Our young workforce should be fueling vastly faster growth but the ANC has successfully branded our bulging surplus of young workers as dependents. We endorse such unhelpful thinking when we attribute our ultra-elevated youth unemployment to poor education outcomes. As the economy is a huge complex grid which makes performance demands on all participants, despite the vast majority being poorly educated, most of our young adults who are formally employed develop valued skills and knowledge.

The world’s high growth countries integrate workers and companies into giant grids, termed supply chains, to accelerate the global economy by carving out niches which advance ever greater efficiencies. Conversely, the ANC sees grids as a series of nodes from which rents can be extracted. This is common among both authoritarian governments and commodity dependent nations. During the ‘Zuma years’ rent extraction was recklessly indulged, and while such influences have been ratcheted downward, they remain sufficiently ubiquitous to preclude much needed policy shifts.

The ANC categorically rejects today’s high volume upliftment model, competing to carve out niches in global supply chains. Devising regulatory distortions to create union jobs at auto manufacturers is not about the pursuit of efficiency gains. It is another grid which supports patronage. The union workers become dependent on government and they are therefore expected to vote ANC. Obviously, with state owned enterprises there is additional scope for rent-seeking. 

Patronage instincts

Making a majority of young adults unemployed and dependent on grants is a reckless extension of such patronage politics. Seeing this as an inevitable consequence of education shortfalls further encourages the ANC’s patronage instincts. 

As ANC policies are fundamentally counterproductive, they ensure a low long-term growth trajectory and this then ensures that a majority of our twentysomething black jobseekers will be perpetually sidelined. Attributing our ultra-elevated youth unemployment to education failures implies that solutions are a very long way off and beyond the influence of policymakers. This would be rubbish - if we weren’t willing to believe it.

Our unemployment crisis is predominantly explained by the ANC’s unsustainable devotion to woefully overindulged patronage and the web of ill-conceived policies designed to support it, most notably localisation and BEE, among many others. Our new-look government should be freshly assessing our growth blockages and prospective remedies with contributions flowing from outside the political arena. But by presuming our jobs crisis is baked into the cake by schools underperforming, we encourage ANC narratives around dependencies.

Another mall

We have also bought into the ANC’s investment-led growth narrative. While supporting investment-led growth is perfectly reasonable, there is no way that investment-led growth can overcome our unemployment crisis unless the investments support growth through value-added exporting. But ANC policies undermine our ability to compete as a value-added exporter. Meanwhile, our domestic growth capacity is extremely modest and therefore it makes little sense for investors to invest. Building another mall will just compete with other retail spaces.

The ANC’s difficulties at encouraging Starlink to add South Africa to its 100-nation network of satellite-based internet service is telling.

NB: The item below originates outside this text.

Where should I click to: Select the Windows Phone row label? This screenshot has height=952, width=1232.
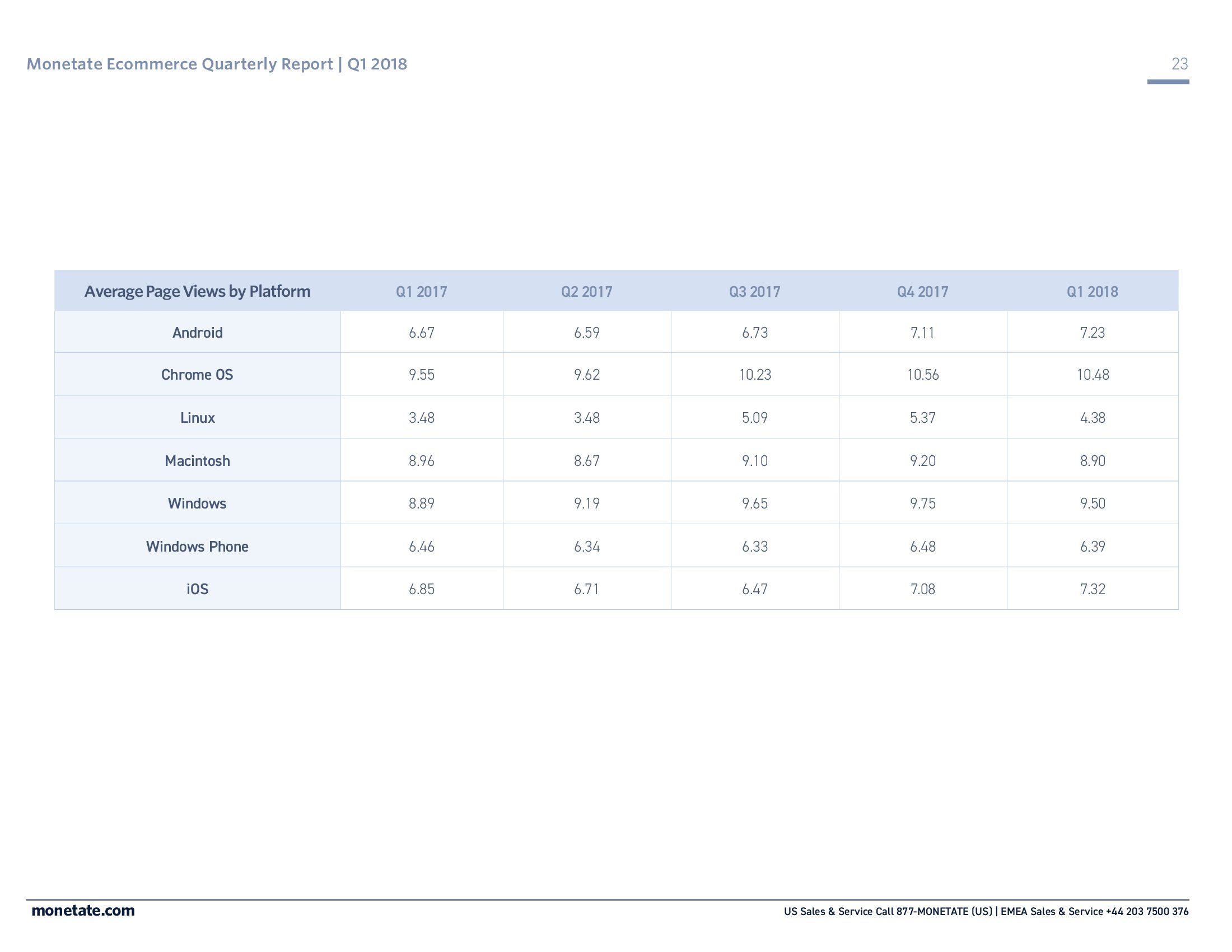(197, 547)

The company finds our investment criteria prohibitive to serve South African customers. Of course, companies won’t set up in South Africa to serve customers in other countries.

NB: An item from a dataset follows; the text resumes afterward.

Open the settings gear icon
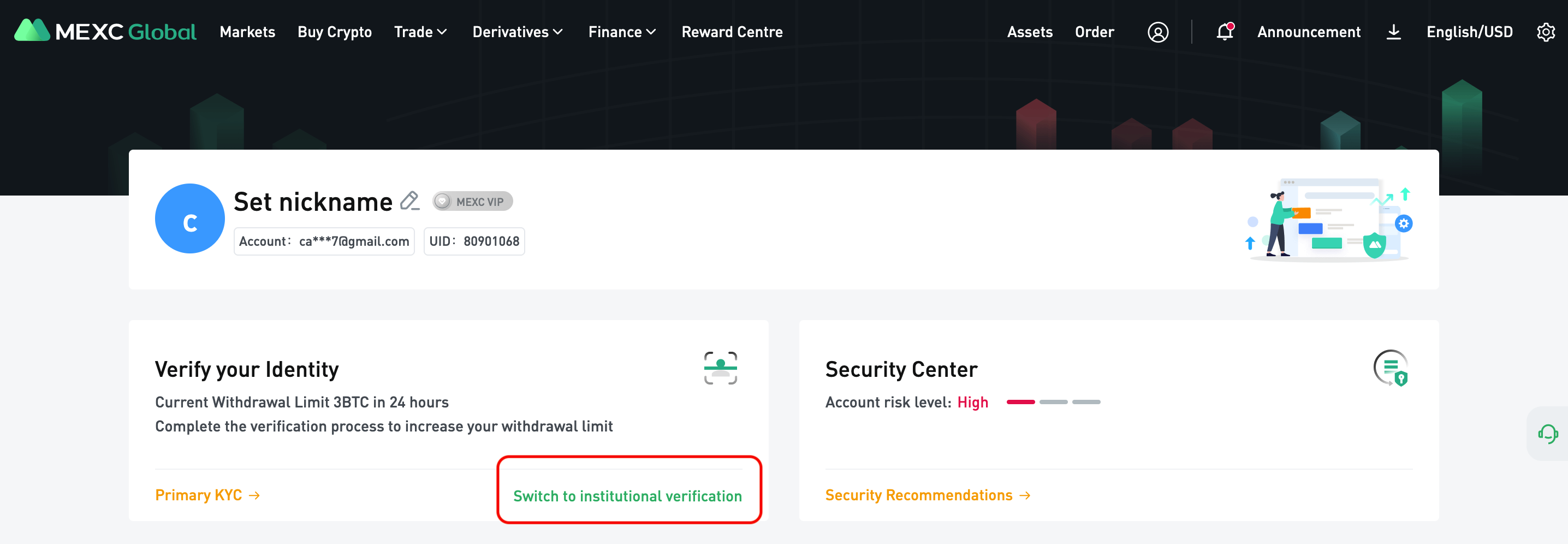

But as our enormous glut of labour reflects our long-stunted economic growth, the only path to large scale job creation is through value-added exporting. Yet it is not true that job creation always requires capital mobilisation.

There are people living in South Africa earning a good living online for companies that don’t have a presence in South Africa. This path makes fundamental sense as, while our domestic economy’s capacity to reward capital is overburdened and our regulatory environment discourages foreign direct investments, we have a glut of young would-be workers. 

We don’t need a company like Starlink so much as we need globally-focused entrepreneurs that can link our young would-be stars with global opportunities.